JAKARTA - Polri tengah mendalami jumlah kerugian yang dialami masyarakat akibat kasus pengurangan takaran Minyakita kemasan 1 liter, yang ternyata hanya berisi 700 hingga 800 mililiter. Saat ini, sudah ada satu tersangka, inisial AWI.
Direktur Tindak Pidana Ekonomi Khusus (Dirtipideksus) Bareskrim Polri, Brigjen Pol Helfi Assegaf mengatakan, pihaknya harus melakukan audit terlebih dahulu untuk mengetahui jumlah pasti kerugian masyarakat.
"Kerugian masyarakat berapa, kita sedang lakukan perhitungan, karena kita juga pasti akan melihat berapa yang sudah didistribusi karena tadi 400 hingga 800 per hari, dus," kata Helfi saat konferensi pers di Mabes Polri Jakarta Selatan, Selasa (11/3/2025).
"Nanti kita cek lagi botolnya berapa terus bahan baku yang masuk berapa, kita akan sedikit melakukan audit untuk menentukan kerugian rilnya," sambungnya.

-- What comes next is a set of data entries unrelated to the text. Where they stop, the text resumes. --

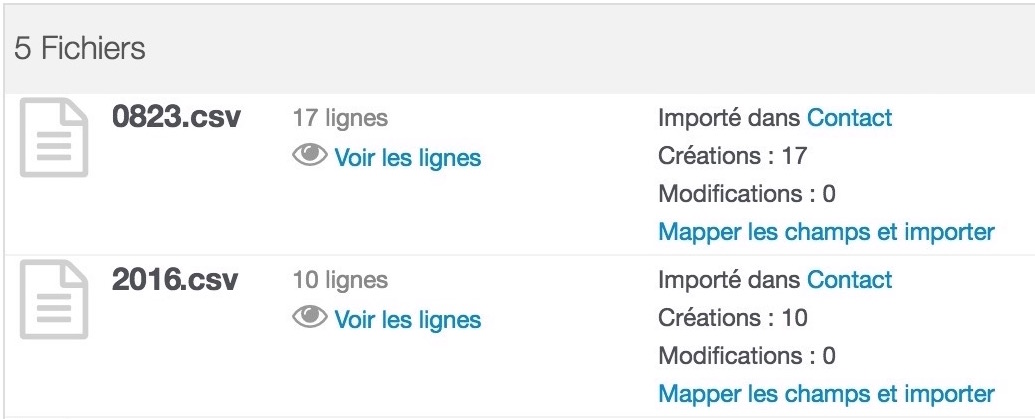This screenshot has width=1035, height=419.
Task: Click the document icon for 2016.csv
Action: click(53, 300)
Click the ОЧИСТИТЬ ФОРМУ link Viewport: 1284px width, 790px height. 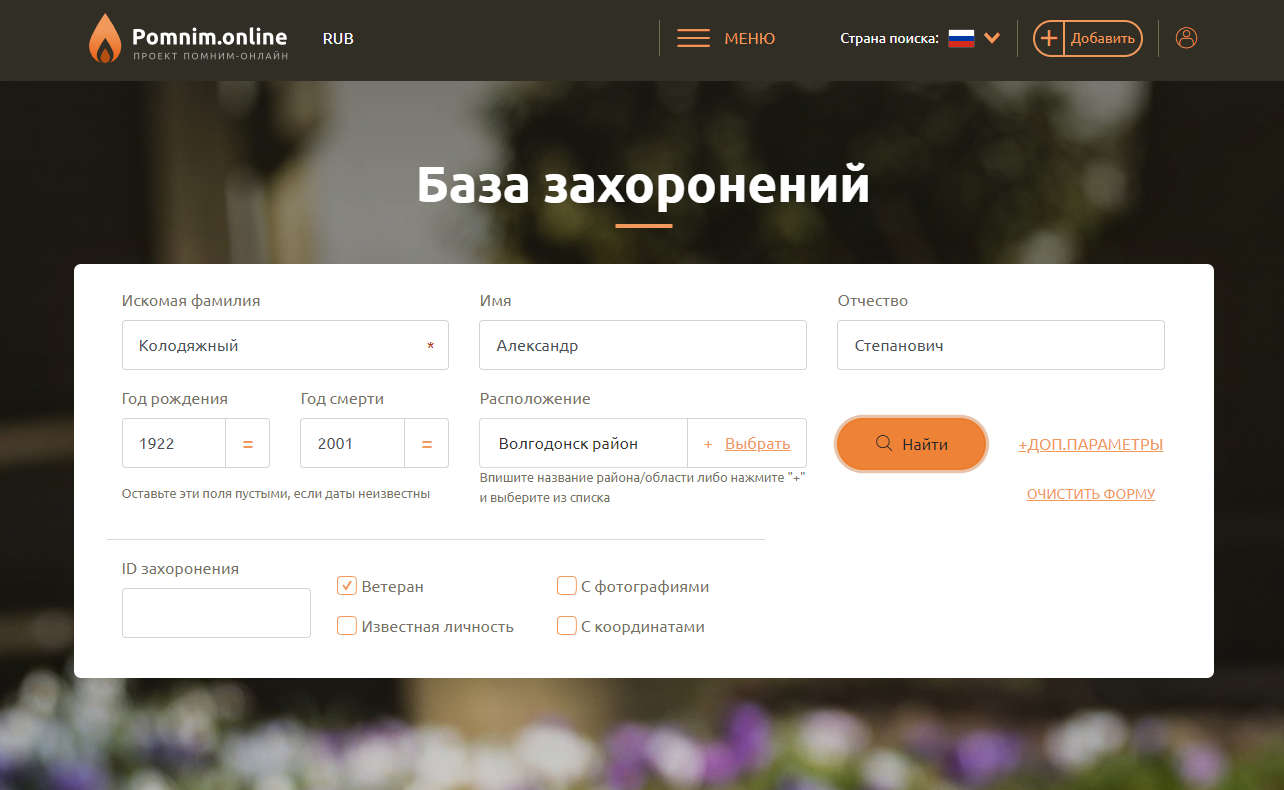pyautogui.click(x=1090, y=494)
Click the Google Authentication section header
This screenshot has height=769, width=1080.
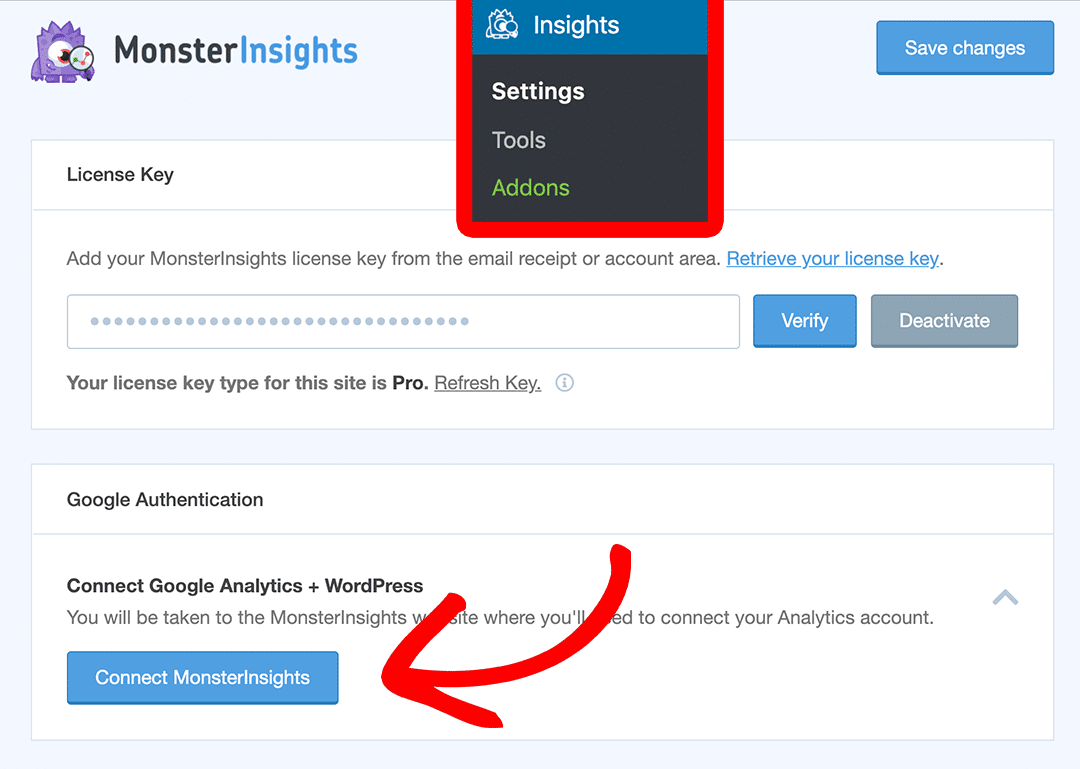point(165,500)
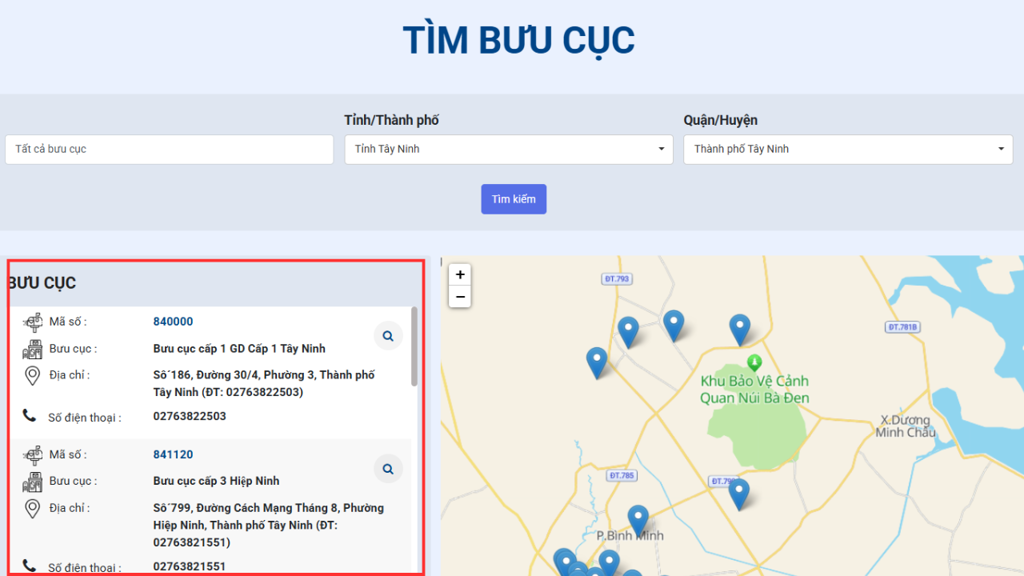Click map marker directly above Núi Bà Đen park
The image size is (1024, 576).
[739, 329]

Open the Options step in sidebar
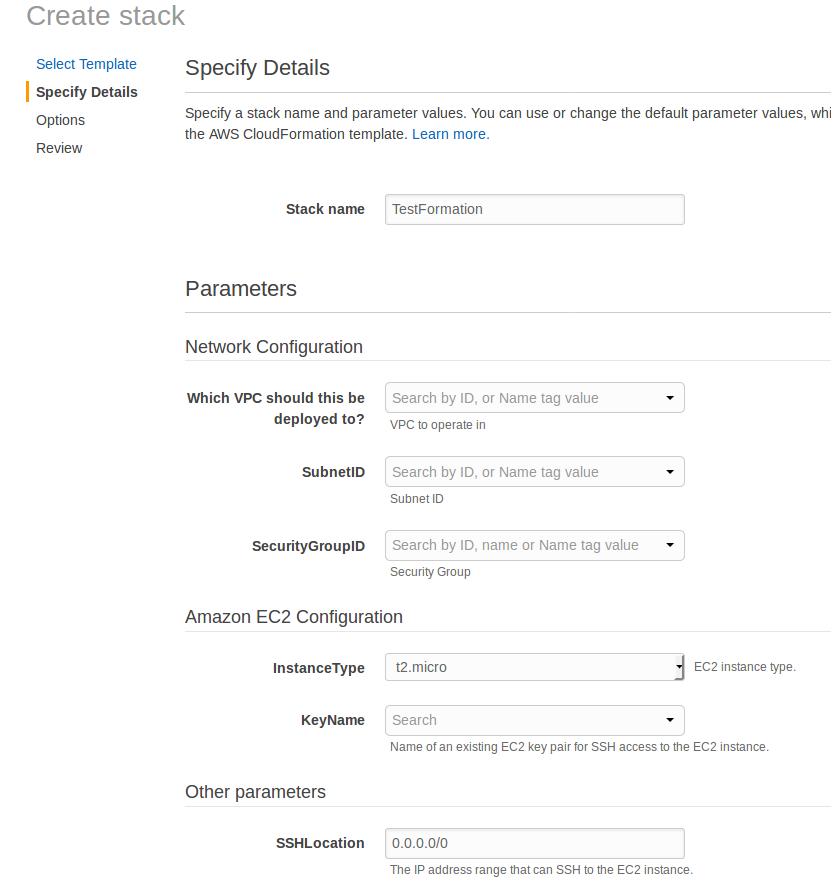point(60,120)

Helfi juga tidak menutup kemungkinan jika Minyakita dengan takaran yang sudah dikurangin masih beredar di tengah masyarakat. Karena pelaku, telah mendistribusikanya sejak Februari 2025.
"Jadi, jika masih ada yang beredar, mereka resiko, pasti akan dilakukan penindakan oleh penegakan hukum. Tapi, harapan kita segera menarik barangnya, diperbaiki komposisinya, diisi kembali sesuai dengan ukuran yang seharusnya tertera pada kemasan sehingga tidak merugikan masyarakat lebih lanjut," katanya.
Sebagai informasi, Polri menetapkan satu tersangka dalam kasus pengurangan takaran Minyakita kemasan 1 liter. "Dalam perkara ini, penyidik telah menetapkan satu orang tersangka, yaitu inisial AWI," kata Helfi saat konferensi pers di Mabes Polri Jakarta Selatan, Selasa 11 Maret 2025.
Helfi menjelaskan, AWI berperan sebagai pemilik perusahaan yang mengemas dan menjual minyak goreng kemasan berbagai macam merek, salah satunya adalah Minyakita.
"AWI pemilik maupun merangkap sebagai kepala cabang sekaligus pengelola lokasi tersebut yang berada di TKP Jalan Tole Iskandar Nomor 75 RT01 RW19 Kelurahan Sukamaju, Kecamatan Cilodong, Kota Depok, Jawa Barat," katanya.
Tersangka dijerat dengan Undang-Undang Pelindungan Konsumen tepatnya di Pasal 62, juncto Pasal 8, dan Pasal 9, dan Pasal 10, Undang-Undang Nomor 8, tahun 1999 tentang Pelindungan Konsumen.
"Atau Pasal 102 juncto 97, dan atau Pasal 142, juncto Pasal 91, Ayat (1), Undang-Undang Nomor 18 Tahun 2012 tentang Pangan. Dan atau Pasal 120, Undang-Undang Nomor 3 Tahun 2014 tentang Perindustrian. Dan atau Pasal 66 juncto Pasal 25, Ayat (3), Undang-Undang Nomor 20 Tahun 2014 tentang Standarisasi dan Penilaian Kesesuaian," katanya.
"Dan atau Pasal 106 juncto Pasal 24 dan atau Pasal 108 juncto Pasal 30, Undang-Undang Nomor 7 Tahun 2014 tentang Perdagangan. Dan atau Pasal 263, KUHP," sambungnya.